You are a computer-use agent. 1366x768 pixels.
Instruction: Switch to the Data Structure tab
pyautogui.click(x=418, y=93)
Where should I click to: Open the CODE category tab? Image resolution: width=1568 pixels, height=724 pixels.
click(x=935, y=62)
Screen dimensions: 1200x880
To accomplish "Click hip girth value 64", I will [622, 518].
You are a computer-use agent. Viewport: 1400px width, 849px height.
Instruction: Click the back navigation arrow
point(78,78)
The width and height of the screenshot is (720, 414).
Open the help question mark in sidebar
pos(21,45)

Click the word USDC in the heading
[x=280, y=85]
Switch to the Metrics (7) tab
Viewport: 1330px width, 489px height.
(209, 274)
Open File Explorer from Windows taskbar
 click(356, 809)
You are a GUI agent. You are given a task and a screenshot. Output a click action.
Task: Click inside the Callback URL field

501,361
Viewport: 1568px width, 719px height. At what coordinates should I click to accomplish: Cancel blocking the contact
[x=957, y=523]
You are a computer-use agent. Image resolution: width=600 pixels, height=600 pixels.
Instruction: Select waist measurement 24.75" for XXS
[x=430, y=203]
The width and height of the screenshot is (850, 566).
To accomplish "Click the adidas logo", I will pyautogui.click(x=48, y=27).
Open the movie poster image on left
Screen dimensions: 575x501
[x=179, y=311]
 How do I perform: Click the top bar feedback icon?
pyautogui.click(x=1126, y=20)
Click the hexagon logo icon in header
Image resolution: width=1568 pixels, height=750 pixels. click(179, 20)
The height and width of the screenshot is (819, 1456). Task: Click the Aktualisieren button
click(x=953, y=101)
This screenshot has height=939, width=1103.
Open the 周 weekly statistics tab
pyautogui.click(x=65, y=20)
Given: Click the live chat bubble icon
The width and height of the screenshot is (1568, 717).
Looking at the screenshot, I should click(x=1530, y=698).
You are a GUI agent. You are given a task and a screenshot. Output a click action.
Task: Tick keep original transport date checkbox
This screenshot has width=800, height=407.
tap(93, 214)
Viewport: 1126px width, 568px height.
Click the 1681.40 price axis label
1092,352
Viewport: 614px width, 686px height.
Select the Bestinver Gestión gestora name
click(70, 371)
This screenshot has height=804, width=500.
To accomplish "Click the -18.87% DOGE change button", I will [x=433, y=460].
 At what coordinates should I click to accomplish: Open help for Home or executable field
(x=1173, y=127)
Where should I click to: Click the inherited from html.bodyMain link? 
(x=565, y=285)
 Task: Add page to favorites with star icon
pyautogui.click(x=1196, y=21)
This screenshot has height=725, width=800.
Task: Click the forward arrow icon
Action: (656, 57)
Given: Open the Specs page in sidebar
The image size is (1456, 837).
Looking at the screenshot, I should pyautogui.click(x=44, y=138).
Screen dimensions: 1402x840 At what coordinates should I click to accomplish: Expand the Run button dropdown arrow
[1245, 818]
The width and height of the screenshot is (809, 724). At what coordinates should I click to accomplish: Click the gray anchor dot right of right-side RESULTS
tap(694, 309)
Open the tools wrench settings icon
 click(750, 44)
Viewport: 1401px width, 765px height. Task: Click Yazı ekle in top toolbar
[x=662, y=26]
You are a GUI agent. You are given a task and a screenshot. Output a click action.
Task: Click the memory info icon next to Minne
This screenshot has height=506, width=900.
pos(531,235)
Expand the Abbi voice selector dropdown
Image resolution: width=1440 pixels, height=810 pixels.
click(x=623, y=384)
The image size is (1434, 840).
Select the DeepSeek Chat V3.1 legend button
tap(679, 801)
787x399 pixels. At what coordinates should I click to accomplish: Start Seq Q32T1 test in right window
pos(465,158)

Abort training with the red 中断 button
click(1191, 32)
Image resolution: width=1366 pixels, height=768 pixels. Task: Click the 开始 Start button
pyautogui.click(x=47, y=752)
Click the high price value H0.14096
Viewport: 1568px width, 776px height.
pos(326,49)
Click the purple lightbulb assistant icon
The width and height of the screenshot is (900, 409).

* * * * * * *

• BRIEF: Change every "Instruction" in the items above to "Directive", leaving everything else in the items unchanged.

• OUTPUT FOR THIS TASK:
You are a computer-use agent. 1366x768 pixels.
Directive: Switch to the Data Structure tab
pyautogui.click(x=418, y=93)
Where should I click to: Open the CODE category tab? Image resolution: width=1568 pixels, height=724 pixels.
click(x=935, y=62)
Screen dimensions: 1200x880
To accomplish "Click hip girth value 64", I will [622, 518].
You are a computer-use agent. Viewport: 1400px width, 849px height.
Directive: Click the back navigation arrow
point(78,78)
The width and height of the screenshot is (720, 414).
Open the help question mark in sidebar
pos(21,45)

Click the word USDC in the heading
[x=280, y=85]
Switch to the Metrics (7) tab
Viewport: 1330px width, 489px height.
(209, 274)
Open File Explorer from Windows taskbar
 click(356, 809)
You are a GUI agent. You are given a task and a screenshot. Output a click action.
Task: Click inside the Callback URL field

501,361
Viewport: 1568px width, 719px height. At what coordinates should I click to accomplish: Cancel blocking the contact
[x=957, y=523]
You are a computer-use agent. Image resolution: width=600 pixels, height=600 pixels.
Directive: Select waist measurement 24.75" for XXS
[x=430, y=203]
The width and height of the screenshot is (850, 566).
To accomplish "Click the adidas logo", I will pyautogui.click(x=48, y=27).
Open the movie poster image on left
Screen dimensions: 575x501
[x=179, y=311]
 How do I perform: Click the top bar feedback icon?
pyautogui.click(x=1126, y=20)
Click the hexagon logo icon in header
Image resolution: width=1568 pixels, height=750 pixels. click(179, 20)
The height and width of the screenshot is (819, 1456). Task: Click the Aktualisieren button
click(x=953, y=101)
This screenshot has height=939, width=1103.
Open the 周 weekly statistics tab
pyautogui.click(x=65, y=20)
Given: Click the live chat bubble icon
The width and height of the screenshot is (1568, 717).
Looking at the screenshot, I should click(x=1530, y=698).
You are a GUI agent. You are given a task and a screenshot. Output a click action.
Task: Tick keep original transport date checkbox
This screenshot has width=800, height=407.
tap(93, 214)
Viewport: 1126px width, 568px height.
Click the 1681.40 price axis label
1092,352
Viewport: 614px width, 686px height.
Select the Bestinver Gestión gestora name
click(70, 371)
This screenshot has height=804, width=500.
To accomplish "Click the -18.87% DOGE change button", I will [x=433, y=460].
 At what coordinates should I click to accomplish: Open help for Home or executable field
(x=1173, y=127)
Where should I click to: Click the inherited from html.bodyMain link? 
(x=565, y=285)
 Task: Add page to favorites with star icon
pyautogui.click(x=1196, y=21)
This screenshot has height=725, width=800.
Task: Click the forward arrow icon
Action: (656, 57)
Given: Open the Specs page in sidebar
The image size is (1456, 837).
Looking at the screenshot, I should pyautogui.click(x=44, y=138).
Screen dimensions: 1402x840 At what coordinates should I click to accomplish: Expand the Run button dropdown arrow
[1245, 818]
The width and height of the screenshot is (809, 724). At what coordinates should I click to accomplish: Click the gray anchor dot right of right-side RESULTS
tap(694, 309)
Open the tools wrench settings icon
 click(750, 44)
Viewport: 1401px width, 765px height. Task: Click Yazı ekle in top toolbar
[x=662, y=26]
You are a GUI agent. You are given a task and a screenshot. Output a click action.
Task: Click the memory info icon next to Minne
This screenshot has height=506, width=900.
pos(531,235)
Expand the Abbi voice selector dropdown
Image resolution: width=1440 pixels, height=810 pixels.
click(x=623, y=384)
The image size is (1434, 840).
Select the DeepSeek Chat V3.1 legend button
tap(679, 801)
787x399 pixels. At what coordinates should I click to accomplish: Start Seq Q32T1 test in right window
pos(465,158)

Abort training with the red 中断 button
click(1191, 32)
Image resolution: width=1366 pixels, height=768 pixels. Task: Click the 开始 Start button
pyautogui.click(x=47, y=752)
Click the high price value H0.14096
Viewport: 1568px width, 776px height.
pos(326,49)
Click the purple lightbulb assistant icon
The width and height of the screenshot is (900, 409).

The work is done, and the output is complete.